パンデミックがもたらす悲劇的な影響は、気候変動や社会問題に対処するための政策や公共投資を遅らせるというリスクがあります。こうした問題に取り組むプロジェクトに資本を振り向ける上で、投資家が政府と協力して果たすべき役割の重要性は、パンデミック発生前よりも高まっていると言えます。

例えば、世界で1兆5,000億ユーロ(約195兆円)[2]を運用する欧州有数の資産運用会社[3]であるアムンディは、パンデミック発生後の気候変動対策について、改善、悪化、現状維持の3通りのシナリオがあると考えています。

改善シナリオでは、政府と企業が持続可能性への取り組みが加速します。悪化シナリオでは、気候変動へのコミットメントが他の問題へのコミットメントを下回り、温室効果ガス排出レベルの悪化につながります。一方、現状維持のシナリオでは、限られた企業がより持続可能なビジネス・モデルに移行します。

気候変動だけではない

ESG投資に関しては、気候変動が最優先の課題であることに変わりはありませんが、パンデミックによって従業員の権利やサプライチェーンにおける不平等などの問題に対する議論が起こり、投資家の問題意識が高まったと私たちは考えています。そのため、投資家はこれまで以上に企業とのエンゲージメント(対話)を行い、変革を求めるようになっています。

アムンディでESGリサーチ・議決権行使・エンゲージメントの責任者を務めるカロリーヌ・ル・モーは、「気候変動や生物多様性への課題は、相互に関連しており、これらを忘れてならないのですが、パンデミックを受けて、社会的な課題がより重要になるものと予想しています。」と述べています。

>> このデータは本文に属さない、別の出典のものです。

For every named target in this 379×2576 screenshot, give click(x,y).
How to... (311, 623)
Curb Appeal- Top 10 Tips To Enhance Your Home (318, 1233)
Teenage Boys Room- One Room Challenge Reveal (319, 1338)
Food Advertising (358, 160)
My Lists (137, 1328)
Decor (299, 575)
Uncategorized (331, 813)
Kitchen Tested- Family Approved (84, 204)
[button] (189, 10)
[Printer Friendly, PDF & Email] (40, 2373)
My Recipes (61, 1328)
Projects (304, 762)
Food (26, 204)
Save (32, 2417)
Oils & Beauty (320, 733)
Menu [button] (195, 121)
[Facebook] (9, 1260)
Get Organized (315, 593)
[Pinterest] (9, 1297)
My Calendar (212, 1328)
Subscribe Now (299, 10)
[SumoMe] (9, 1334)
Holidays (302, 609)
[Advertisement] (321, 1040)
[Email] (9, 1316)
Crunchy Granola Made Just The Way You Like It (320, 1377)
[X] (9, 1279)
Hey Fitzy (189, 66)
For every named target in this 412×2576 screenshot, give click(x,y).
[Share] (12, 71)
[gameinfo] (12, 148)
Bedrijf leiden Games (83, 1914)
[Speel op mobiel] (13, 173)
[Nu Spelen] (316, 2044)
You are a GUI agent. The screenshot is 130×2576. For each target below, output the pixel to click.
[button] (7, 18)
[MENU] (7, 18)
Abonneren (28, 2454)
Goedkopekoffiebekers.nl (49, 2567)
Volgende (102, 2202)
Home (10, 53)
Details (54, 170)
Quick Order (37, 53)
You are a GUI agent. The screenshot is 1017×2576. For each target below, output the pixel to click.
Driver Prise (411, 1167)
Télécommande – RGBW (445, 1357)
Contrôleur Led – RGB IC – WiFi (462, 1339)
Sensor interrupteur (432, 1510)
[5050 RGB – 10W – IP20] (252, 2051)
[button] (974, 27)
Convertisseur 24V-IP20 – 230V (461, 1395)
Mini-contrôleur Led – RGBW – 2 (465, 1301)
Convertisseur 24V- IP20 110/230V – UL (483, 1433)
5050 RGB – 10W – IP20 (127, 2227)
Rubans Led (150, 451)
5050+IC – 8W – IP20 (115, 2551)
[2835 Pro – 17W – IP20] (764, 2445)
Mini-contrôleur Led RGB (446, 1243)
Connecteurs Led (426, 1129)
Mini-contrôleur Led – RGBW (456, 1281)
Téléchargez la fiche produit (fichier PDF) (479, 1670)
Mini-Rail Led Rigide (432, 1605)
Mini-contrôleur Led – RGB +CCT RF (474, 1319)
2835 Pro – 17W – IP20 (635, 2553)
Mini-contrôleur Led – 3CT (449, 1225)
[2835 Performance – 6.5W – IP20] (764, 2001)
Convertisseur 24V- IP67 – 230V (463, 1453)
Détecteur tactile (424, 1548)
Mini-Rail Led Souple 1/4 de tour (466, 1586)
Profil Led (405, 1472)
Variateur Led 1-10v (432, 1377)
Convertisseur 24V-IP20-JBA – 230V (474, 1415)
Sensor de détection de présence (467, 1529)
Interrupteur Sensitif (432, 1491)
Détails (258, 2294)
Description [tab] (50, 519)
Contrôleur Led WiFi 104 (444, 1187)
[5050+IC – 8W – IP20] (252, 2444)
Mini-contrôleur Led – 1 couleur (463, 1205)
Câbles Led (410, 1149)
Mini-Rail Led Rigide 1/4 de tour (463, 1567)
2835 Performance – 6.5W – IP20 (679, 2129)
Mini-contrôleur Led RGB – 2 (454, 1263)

パンデミック発生がホテル、旅行、その他のセクターに打撃を与えたため2020年5月の米国の失業保険申請件数[4]は、3,600万件に達しました。また、多くの先進国および発展途上国でも、サプライチェーンが大きな被害を受け、経済が低迷したことから、世界中の企業が人員整理を行いました。こうした状況を受けて、大手投資家は従業員の権利を見直し、企業が利害関係者を保護するために、今後どのように取り組んでいくのかについて評価するようになりました。

私たちは、企業との対話のなかで、世界のどこにあっても従業員に最低基本レベルの福利厚生を保証し、経済社会的な格差に対処するための包括的なポリシーの策定することなど、それぞれが個人として尊重されるような取り組みを促しています。

格差への対処には、医療や健康維持に必要な食事、労働者の権利、生活賃金が含まれます。アムンディが取り組んでいる分野は、国連が設定した、「貧困をなくそう」、「飢餓をゼロに」、「すべての人に健康と福祉を」、「働きがいも経済成長も」、というSDGs(持続可能な開発目標)[5]の項目と直接的に結びついています。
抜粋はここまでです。